TO DO -
Please repeat, exactly as written, the line containing "Viewport: 1024px width, 656px height." and every line after it through the end of the records below.

(Extracted records)
============
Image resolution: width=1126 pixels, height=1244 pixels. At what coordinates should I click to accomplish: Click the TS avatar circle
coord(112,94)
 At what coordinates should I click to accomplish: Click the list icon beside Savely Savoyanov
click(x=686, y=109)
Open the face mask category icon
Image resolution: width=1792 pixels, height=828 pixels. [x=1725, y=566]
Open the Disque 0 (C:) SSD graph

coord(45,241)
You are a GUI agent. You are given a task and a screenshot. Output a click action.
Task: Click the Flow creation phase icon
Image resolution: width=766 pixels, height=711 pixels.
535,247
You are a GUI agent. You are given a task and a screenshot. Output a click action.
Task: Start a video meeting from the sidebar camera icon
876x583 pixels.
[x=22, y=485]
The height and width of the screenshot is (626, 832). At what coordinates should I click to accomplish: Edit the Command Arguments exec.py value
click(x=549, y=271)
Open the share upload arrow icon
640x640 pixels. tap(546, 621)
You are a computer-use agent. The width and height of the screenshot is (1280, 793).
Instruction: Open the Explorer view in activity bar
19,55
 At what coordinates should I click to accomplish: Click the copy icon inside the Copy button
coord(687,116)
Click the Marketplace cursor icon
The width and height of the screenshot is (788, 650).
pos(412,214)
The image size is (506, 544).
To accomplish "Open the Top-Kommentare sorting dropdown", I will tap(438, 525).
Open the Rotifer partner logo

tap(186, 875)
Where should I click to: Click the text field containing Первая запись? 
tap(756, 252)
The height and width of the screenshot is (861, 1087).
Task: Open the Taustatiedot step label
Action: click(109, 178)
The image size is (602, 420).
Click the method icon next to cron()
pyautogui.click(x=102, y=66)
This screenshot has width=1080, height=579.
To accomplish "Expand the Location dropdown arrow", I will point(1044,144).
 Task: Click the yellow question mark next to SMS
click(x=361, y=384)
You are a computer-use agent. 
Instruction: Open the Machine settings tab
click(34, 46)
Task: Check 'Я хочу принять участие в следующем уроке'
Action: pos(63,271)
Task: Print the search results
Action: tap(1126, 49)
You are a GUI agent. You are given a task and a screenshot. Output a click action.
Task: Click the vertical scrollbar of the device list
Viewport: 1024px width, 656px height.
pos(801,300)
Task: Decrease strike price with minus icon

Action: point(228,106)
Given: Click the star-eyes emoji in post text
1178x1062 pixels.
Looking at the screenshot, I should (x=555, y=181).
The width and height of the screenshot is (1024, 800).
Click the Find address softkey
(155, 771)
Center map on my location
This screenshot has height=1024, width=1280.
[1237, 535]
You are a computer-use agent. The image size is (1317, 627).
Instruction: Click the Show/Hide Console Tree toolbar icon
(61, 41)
============
EXERCISE RESPONSE -
Viewport: 1024px width, 656px height.
pos(801,300)
Task: Decrease strike price with minus icon

Action: point(228,106)
Given: Click the star-eyes emoji in post text
1178x1062 pixels.
Looking at the screenshot, I should (x=555, y=181).
The width and height of the screenshot is (1024, 800).
Click the Find address softkey
(155, 771)
Center map on my location
This screenshot has height=1024, width=1280.
[1237, 535]
You are a computer-use agent. The image size is (1317, 627).
Instruction: Click the Show/Hide Console Tree toolbar icon
(61, 41)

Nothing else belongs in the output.